Paragon of Animals

Discussion in 'General Discussion' started by Steerpike, Jul 14, 2008.

  1. Steerpike

    Steerpike Registered Member

    I could have placed this in the philosophy forum, but since the language is poetic, it doesn’t lend itself to that level of analysis.

    “What a piece of work is a man, how noble in reason, how
    infinite in faculties, in form and moving how express and
    admirable, in action how like an angel, in apprehension how like
    a god! the beauty of the world, the paragon of animals …” - Hamlet Act II, Scene 2

    Discuss to what extent in the positive sense humanity satisfies (or can satisfy) each category (eg. “noble in reason” ) of Shakespeare’s descriptions.

  2. AngelsPeak

    AngelsPeak Wanna play?

    Why does it have to be in the positive sense? You do realize how few members are going to be able to wrap their minds around this post don't you?
    lise likes this.
  3. Steerpike

    Steerpike Registered Member

    Members may respond to as many of the attributes Shakespeare lists as they are inclined and able.
  4. Merc

    Merc Certified Shitlord V.I.P. Lifetime

    It's bias because it's written by a human.


    But yeah in seriousness, there are good examples in each category, but could you list exactly what you're looking for?
  5. Steerpike

    Steerpike Registered Member

    What examples did you have in mind?
  6. lise

    lise Registered Member

    You mean, whether shakespeare was right or wrong about each of those attributes?

    "What a piece of work is a man, how noble in reason, how
    infinite in faculties, in form and moving how express and
    admirable, in action how like an angel, in apprehension how like
    a god! the beauty of the world, the paragon of animals..."

    Well, okay. Shakespeare sure does like to embellish on his kind, that's for sure...

    He's basically waffling on about how complex and glorified humans are. And yes, they are...but he's saying how complex they are, but then he's generalizing them all into categories such as noble, admirable etc, when those are all qualities not to be gained- we don't automatically have those instilled in us. If one is complex, they are different from another. Usually, anyway. So he's kind of contradicting himself, if they're all the same.
    Also, if you're just born with being noble and admirable, that's not really admirable in itself, because you can't help it.
    Was the character talking about a particular individual [in the play], or just about humankind in general?
    So, the positivity kind of going out the window there.
    I'll stop waffling on, myself, now.
    Jeanie likes this.
  7. Steerpike

    Steerpike Registered Member

    In the play, the character (Hamlet) is actually referring to males (only). But for the purpose of the thread, we're using it to refer to humanity as a whole.
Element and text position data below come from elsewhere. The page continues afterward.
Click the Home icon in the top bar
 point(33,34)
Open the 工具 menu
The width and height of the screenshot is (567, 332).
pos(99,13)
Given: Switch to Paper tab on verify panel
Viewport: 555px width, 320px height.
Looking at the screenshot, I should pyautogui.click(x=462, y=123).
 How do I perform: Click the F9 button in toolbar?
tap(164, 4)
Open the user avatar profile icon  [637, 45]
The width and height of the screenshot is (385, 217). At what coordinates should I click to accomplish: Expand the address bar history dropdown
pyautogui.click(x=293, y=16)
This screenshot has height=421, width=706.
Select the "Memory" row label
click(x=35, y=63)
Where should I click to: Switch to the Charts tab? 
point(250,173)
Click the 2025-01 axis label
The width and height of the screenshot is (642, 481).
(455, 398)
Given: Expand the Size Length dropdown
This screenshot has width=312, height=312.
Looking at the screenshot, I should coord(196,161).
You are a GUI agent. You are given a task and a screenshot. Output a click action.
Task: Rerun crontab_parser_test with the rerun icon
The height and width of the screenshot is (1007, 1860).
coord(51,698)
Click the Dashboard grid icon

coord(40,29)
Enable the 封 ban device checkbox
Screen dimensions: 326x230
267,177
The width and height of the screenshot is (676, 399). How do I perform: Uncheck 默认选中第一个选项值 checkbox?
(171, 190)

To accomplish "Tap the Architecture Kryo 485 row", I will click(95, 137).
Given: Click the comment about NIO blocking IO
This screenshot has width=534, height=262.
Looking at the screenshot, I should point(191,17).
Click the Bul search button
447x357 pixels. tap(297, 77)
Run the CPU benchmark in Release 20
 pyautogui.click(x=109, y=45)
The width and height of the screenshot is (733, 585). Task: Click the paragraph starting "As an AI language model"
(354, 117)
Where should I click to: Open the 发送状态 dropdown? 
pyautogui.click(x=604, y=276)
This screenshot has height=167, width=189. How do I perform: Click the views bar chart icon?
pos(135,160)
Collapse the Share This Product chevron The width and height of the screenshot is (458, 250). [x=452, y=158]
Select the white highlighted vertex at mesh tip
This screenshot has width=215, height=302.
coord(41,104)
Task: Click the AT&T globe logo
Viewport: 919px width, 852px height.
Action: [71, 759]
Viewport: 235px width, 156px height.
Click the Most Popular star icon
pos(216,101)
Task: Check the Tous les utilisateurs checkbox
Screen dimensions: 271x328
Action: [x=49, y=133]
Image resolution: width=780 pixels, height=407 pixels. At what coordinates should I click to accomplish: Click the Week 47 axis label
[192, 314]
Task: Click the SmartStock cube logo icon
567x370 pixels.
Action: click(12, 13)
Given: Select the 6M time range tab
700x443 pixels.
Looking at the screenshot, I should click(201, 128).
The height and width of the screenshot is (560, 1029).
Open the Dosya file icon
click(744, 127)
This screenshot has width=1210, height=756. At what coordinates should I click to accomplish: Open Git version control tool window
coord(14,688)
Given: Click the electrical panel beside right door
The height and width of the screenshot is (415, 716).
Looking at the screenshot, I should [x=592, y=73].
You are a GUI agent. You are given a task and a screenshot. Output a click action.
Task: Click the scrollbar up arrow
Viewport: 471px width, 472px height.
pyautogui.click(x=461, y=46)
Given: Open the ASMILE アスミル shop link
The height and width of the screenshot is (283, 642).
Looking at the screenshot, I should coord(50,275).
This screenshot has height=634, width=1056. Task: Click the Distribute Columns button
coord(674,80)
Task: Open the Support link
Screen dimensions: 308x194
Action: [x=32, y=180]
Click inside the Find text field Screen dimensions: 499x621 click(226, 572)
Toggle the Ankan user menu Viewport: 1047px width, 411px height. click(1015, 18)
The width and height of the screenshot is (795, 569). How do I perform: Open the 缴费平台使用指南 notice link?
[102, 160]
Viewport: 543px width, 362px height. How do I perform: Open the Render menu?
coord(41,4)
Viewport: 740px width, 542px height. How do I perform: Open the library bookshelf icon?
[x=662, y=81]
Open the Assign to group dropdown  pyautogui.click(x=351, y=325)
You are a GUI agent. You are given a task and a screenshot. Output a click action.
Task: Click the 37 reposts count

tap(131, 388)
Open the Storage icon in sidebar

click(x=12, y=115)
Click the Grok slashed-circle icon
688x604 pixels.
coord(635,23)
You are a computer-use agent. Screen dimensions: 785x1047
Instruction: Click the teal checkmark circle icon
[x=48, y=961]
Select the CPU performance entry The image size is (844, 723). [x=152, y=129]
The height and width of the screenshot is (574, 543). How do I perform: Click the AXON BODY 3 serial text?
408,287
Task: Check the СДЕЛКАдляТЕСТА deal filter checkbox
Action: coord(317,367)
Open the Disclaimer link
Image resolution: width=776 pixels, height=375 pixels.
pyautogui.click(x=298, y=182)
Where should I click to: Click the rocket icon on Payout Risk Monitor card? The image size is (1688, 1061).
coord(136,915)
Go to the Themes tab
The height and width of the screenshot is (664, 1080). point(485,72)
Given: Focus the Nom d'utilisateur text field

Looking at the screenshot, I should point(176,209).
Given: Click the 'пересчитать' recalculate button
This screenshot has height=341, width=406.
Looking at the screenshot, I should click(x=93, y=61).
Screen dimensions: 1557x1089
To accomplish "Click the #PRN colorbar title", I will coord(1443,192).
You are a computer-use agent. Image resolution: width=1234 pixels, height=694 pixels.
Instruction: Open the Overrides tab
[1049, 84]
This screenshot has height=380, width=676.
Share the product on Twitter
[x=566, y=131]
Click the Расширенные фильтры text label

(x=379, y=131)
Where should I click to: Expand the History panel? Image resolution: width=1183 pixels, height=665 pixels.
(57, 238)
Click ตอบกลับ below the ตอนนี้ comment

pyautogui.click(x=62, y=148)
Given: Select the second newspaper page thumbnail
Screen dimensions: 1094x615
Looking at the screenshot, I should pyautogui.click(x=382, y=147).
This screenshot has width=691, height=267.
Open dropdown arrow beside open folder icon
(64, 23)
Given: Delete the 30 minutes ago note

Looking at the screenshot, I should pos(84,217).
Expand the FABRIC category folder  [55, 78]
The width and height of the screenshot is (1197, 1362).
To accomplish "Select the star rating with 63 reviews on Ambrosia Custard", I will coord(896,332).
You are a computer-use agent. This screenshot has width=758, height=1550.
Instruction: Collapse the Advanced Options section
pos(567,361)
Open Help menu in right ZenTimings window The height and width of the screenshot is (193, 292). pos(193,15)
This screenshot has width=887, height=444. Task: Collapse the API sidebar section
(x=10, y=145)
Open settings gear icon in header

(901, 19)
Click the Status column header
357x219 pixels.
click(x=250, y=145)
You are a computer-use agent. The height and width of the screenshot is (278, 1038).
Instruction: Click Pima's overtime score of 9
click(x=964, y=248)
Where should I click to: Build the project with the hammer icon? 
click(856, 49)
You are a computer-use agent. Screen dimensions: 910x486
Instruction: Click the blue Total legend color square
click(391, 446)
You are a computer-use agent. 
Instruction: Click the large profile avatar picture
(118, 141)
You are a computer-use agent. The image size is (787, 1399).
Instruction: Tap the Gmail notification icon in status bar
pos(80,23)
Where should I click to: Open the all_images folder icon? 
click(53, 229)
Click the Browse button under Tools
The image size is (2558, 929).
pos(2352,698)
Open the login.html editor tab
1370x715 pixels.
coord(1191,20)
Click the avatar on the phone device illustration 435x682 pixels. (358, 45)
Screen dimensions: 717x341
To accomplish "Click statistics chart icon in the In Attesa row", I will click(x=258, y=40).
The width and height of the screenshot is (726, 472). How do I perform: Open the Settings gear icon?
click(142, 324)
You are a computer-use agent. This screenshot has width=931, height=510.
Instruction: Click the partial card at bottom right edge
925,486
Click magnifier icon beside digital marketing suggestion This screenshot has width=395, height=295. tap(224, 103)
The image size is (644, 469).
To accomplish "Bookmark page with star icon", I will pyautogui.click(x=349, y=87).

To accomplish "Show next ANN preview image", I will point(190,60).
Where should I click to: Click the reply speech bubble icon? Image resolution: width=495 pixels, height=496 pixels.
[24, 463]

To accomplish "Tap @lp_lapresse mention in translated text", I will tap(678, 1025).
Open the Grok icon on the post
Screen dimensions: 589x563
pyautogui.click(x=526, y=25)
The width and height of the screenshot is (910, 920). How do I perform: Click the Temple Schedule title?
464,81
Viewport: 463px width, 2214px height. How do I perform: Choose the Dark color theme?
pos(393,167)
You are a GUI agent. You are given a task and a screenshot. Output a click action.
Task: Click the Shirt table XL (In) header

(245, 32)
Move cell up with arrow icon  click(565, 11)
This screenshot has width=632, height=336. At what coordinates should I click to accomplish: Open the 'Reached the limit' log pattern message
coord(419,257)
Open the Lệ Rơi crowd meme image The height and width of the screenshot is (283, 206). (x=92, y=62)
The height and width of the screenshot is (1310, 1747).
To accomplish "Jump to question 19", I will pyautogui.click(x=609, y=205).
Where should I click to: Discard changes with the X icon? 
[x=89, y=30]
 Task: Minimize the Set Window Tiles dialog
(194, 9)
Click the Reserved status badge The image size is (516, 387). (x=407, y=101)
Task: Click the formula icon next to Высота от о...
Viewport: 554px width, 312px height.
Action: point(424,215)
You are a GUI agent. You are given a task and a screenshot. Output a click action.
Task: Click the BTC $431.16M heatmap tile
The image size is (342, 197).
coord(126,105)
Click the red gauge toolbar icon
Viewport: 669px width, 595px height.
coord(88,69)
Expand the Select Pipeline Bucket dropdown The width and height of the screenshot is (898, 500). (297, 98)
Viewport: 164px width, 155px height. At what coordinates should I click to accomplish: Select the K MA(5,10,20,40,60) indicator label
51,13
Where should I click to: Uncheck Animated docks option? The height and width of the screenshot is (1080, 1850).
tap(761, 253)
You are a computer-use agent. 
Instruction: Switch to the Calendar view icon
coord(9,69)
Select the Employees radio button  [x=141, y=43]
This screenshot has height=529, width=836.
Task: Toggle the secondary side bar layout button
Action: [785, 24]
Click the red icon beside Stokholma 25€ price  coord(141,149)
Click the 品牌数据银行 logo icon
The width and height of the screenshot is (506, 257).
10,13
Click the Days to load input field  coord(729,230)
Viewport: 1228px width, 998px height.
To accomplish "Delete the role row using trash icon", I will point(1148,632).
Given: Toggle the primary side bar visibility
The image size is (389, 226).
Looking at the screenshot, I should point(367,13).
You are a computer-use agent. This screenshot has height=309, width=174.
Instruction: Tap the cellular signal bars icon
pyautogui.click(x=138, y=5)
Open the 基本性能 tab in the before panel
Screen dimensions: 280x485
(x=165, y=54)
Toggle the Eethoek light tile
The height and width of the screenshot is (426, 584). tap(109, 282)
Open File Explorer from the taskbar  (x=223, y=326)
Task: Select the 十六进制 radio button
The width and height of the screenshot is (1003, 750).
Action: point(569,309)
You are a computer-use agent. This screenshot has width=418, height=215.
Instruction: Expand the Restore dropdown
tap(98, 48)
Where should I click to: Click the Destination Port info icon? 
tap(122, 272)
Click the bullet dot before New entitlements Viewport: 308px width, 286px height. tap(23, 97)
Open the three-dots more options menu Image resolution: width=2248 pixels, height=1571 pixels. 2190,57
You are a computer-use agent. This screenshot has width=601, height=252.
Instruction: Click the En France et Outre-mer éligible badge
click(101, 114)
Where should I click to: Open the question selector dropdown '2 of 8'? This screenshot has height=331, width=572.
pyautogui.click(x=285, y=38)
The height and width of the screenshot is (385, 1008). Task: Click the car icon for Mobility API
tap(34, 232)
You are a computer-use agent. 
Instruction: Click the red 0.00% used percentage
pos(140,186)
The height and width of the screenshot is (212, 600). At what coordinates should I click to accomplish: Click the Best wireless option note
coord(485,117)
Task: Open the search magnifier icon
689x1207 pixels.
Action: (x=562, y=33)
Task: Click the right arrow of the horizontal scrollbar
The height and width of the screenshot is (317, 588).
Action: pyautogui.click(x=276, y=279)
    We are not looking to ask if Shakespeare was right, but rather given humanity at its best (individuals or groups) to what extent those attributes can be filled and how they are manifested.
  8. AngelsPeak

    AngelsPeak Wanna play?

    I think she gave a wonderfully though out answer to your evasive question.
  9. lise

    lise Registered Member

    Thank you, AngelsPeak =] That made me smile.

    And Steerpike; I'm sorry if I misunderstood the intention of the discussion, but that was my interpretation it =]

    Well, obviously mankind can obtain those qualities at their best. Gods were invented by humans [I'm not meaning to offend anyone religious here; that's just my belief], and, in my opinion, humans are more or less incapable of inventing anything that they themselves cannot achieve- they would like to have the qualities which the gods possess, so they write about these wonderful beings, which are basically just extended versions of their glorified selves. Excluding, of course, the magical powers, flying carpet, phoenix kind of qualities ;] So, I think that it's not inconcievable that humans be compared to gods. Same applies to the angels.
    However, saying that humans represent the "beauty of the world" is a little bit...presumptious. A little? It's really presumptious! We, as humans, are equal to every other creature on this earth, and to say that the rest of the world is inferior to our species is kinda...well, yeah, presumptious.

    I think maybe Shakespeare was on a bit of a trip when he wrote that ;]
  10. Merc

    Merc Certified Shitlord V.I.P. Lifetime


    I think Shakespeare was just having a moment of wonder. Nothing else. There are examples of great reason, action and such but they're everywhere. Also, as it is necessary in a universe of balance, there are some truly horrible examples as well.